Forty years ago, the first child conceived via in vitro fertilization (IVF) was born. Twenty years have passed since scientists isolated embryonic stem cells (ESCs). Technicians value ESCs because they can engineer them into any type of cell or tissue. Financial concerns have led IVF clients and clinicians to create more embryos than they transfer to wombs. These “extra” embryos have served as the main source for ESCs. Harvesting ESCs destroys embryos and puts to death God’s precious human creatures, depriving us every time of the blessing of another neighbor. Happily, embryo-destroying research is unnecessary. Here are ten reasons why:
- Other sources. Researchers have obtained ESCs from placental tissue, umbilical cord blood, and amniotic fluid. These means don’t injure the little ones.
- Adult stem cells. Grown-up bodies also make stem cells. Although they don’t possess all the potential of ESCs, they still offer many possibilities and applications.
- Induced pluripotent stem cells (iPSCs). In 2006 a team of experts converted (adult) skin samples into cells functionally equivalent to ESCs. Lower costs and greater accessibility have made this the preferred process for stem cell experiments.
- iPSC advancements. Several treatments utilizing iPSCs have met with promising successes, including trials for stroke, heart damage, spinal cord injury, diabetes, Parkinson’s disease, and cancers. ESCs have encountered some problems which are almost exclusively connected to the use of ESCs, such as tumor formation and immune rejection.
- Organs-on-a-chip (OOCs). Laboratories have developed circuit boards that have tiny fluid channels. Tissues can grow on these devices, which then substitute for and simulate the activities and mechanics of entire organs. They make possible more precise interactions and observations than ever before.

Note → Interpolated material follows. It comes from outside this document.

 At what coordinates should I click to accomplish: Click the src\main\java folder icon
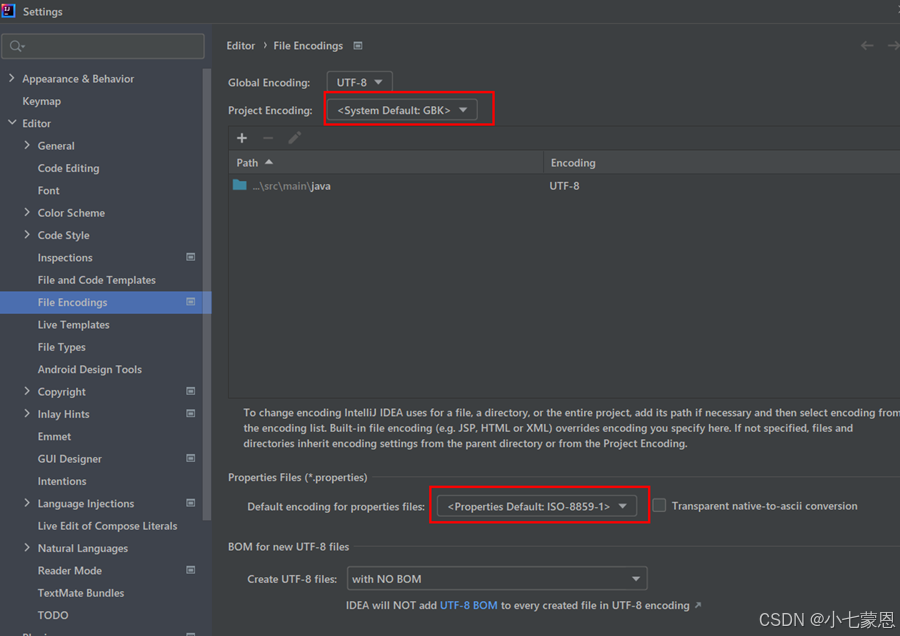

- Natural Procreative Technology (NaProTech). This approach diagnoses and treats the underlying causes of an individual’s infertility. It serves fertility care rather than fertility control, focusing on medical priorities rather than technological ones. IVF often entirely overlooks these possibilities.
- Embryo adoption. Couples have begun adopting and gestating IVF’s “surplus” embryos. Rather than leaving them in liquid limbo, discarding them altogether, or destroying them for study, this receives these children as the special treasures God has declared them to be.

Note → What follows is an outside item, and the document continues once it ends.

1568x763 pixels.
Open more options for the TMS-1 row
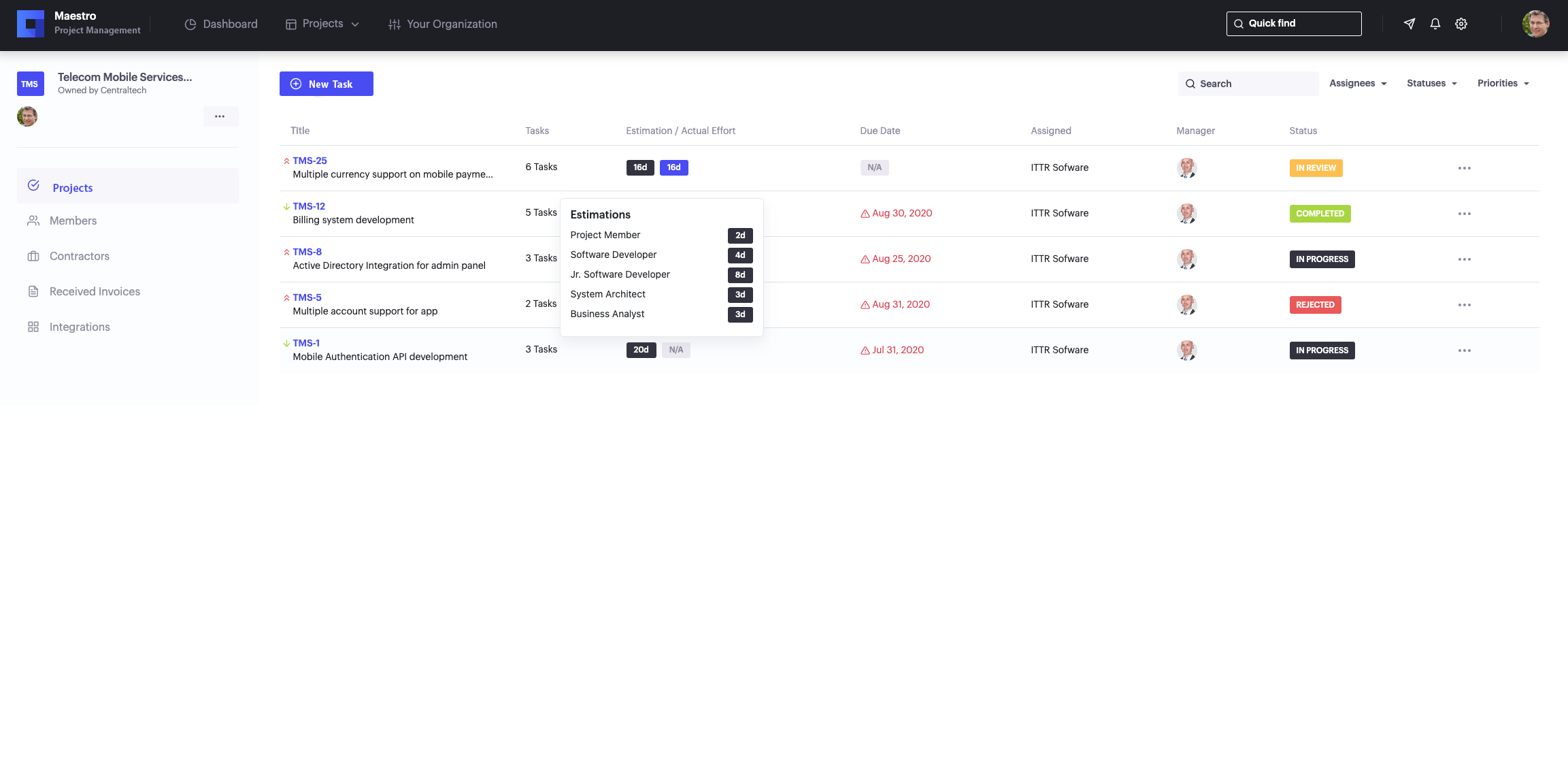pyautogui.click(x=1465, y=351)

- We’re better than that. We don’t need to sacrifice children for progress. Our belief in human life’s significance is what drives our need for medical research in the first place. Martyring embryos only undermines that basic belief.
- Better two heads than one. The fewer embryos we slay, the more will survive to apply their minds to scientific investigation and solving illnesses.
- Jesus is real treatment. Christ’s crucifixion and resurrection are the answer to disease and death. Forgiveness and everlasting life are already at work curing the sin that causes it all. God’s grace enables us to carry each other’s crosses until the healing is completed.
Ethical limits in research are not obstacles to compassion but its necessary foundation. When medicine forgets the moral boundaries that protect human life, it risks replacing care with calculation and hope with harm. The rejection of embryo-destructive research does not signal indifference to suffering. On the contrary, it insists that scientific inquiry remain anchored to truth, patience, and reverence for every human being, especially when cures remain elusive.
Authentic medical progress does not begin by deciding whose lives may be spent for the benefit of others. It begins by honestly observing disease, alleviating suffering where possible, and walking faithfully with patients and families through realities that technology cannot yet reverse. In this sense, moral restraint strengthens medicine by directing it toward knowledge that serves persons rather than consumes them, and toward practices that honor dignity even when outcomes are uncertain.
This commitment to ethical medicine is especially visible in the care of those facing progressive and incurable illnesses such as amyotrophic lateral sclerosis. ALS confronts patients and caregivers with a gradual, predictable pattern of decline that demands clarity rather than speculation and accompaniment rather than false promise. Educational resources that speak plainly about ALS disease progression help families prepare for each stage with sobriety, courage, and mutual support, grounding medical decisions in reality instead of desperation.
Such truth-telling is itself a form of care, one that respects the person beyond the disease and affirms that worth does not diminish as strength fades. Here, ethics and compassion converge. Medicine serves life not by sacrificing others in pursuit of a cure, but by offering knowledge, presence, and faithful care to those who suffer, ensuring that even in the face of loss, no one is reduced to a means and no life is treated as expendable.